CC : Le citron contient beaucoup de citrate de potassium, 138 mg/l. Le citrate devient de l’acide citrique qui rentre dans le cycle de Krebs et qui est éliminé par la respiration. C’est ce qu'on appelle un acide faible lié à une base forte qu’est le potassium. L’acide faible va très vite être dégradé, il reste donc la partie alcaline qui va rester et qui va basifier L'organisme. 

Le citron est acide au niveau du goût mais une fois qu’il a traversé la barrière intestinale, il est basifiant.


MK : Sauf chez certaines personnes très déminéralisées qui n’ont pas cette capacité.

CC : Exactement. Ou bien des personnes qui n’ont pas la capacité de faire justement cette élimination de l’acide citrique par la respiration, donc des gens qui ont une saturation au niveau de l’oxygène qui est très basse et qui sont en hypoxie.

MK : C'est-à-dire des gens sédentaires.

CC : Des gens qui ont beaucoup fumé, qui font de l’emphysème dans les poumons, et qui sont sédentaires, effectivement. Là ils vont encore plus s'acidifier parce qu’ils n’ont pas cette capacité naturelle de faire le tampon grâce à cette respiration pulmonaire et thoracique.

MK : Dernière question, les gens qui boivent la nuit de l’eau, ça va ? Il n’y a pas de contre-indication s’ils ont soif ?

CC : Non mais Il faut savoir que quand on a soif, on a perdu 5% de son poids en eau. Quelqu’un qui pèse 60 kg a perdu 3litres d’eau ! 


Quand on a soif c’est déjà trop tard, c’est pour cela qu’il faut boire avant d’avoir soif. 
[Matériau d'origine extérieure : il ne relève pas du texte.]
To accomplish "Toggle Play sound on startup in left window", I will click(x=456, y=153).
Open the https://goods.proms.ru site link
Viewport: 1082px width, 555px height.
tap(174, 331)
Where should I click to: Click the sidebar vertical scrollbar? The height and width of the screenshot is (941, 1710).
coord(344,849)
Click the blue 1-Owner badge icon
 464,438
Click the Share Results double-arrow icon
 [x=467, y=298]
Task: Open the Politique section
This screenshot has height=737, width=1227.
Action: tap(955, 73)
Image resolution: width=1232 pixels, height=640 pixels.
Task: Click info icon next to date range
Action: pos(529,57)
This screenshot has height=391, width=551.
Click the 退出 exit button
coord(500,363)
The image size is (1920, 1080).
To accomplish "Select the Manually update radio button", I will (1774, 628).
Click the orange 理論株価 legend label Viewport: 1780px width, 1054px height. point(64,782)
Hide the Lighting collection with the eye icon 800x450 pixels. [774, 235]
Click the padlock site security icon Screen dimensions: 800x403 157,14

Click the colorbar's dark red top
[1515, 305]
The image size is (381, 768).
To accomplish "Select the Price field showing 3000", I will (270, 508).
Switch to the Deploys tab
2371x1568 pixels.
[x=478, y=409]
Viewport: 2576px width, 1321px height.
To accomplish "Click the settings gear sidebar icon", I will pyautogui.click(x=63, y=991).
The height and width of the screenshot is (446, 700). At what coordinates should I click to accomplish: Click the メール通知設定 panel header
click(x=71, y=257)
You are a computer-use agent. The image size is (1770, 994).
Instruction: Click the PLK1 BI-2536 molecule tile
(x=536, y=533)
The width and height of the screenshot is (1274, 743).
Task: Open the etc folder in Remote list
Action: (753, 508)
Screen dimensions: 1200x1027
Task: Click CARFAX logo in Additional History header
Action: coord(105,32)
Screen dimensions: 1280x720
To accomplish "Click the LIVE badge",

On a donc compris, à travers cette interview, qu'il est recommandé d'avoir toujours une bouteille d'eau à sa portée, qu'on soit au bureau, en voiture ou en train de faire du sport, et que l'on doit boire régulièrement, sans soif, tout au long de la journée sa quantité d'eau estimée en fonction de votre poids et de votre activité physique !


Hydratez vous bien ! Vous verrez, vous serez moins fatigué(e) et vous aurez un meilleur transit ! A bon entendeur...



Marion Kaplan.


*Cyrille Claus, ostéopathe DO, docteur en ostéopathie mais aussi spécialiste en médecine fonctionnelle et nutritionnelle. Il est sportif de haut niveau et est champion régional de TRAIL course dans la nature en haute montagne.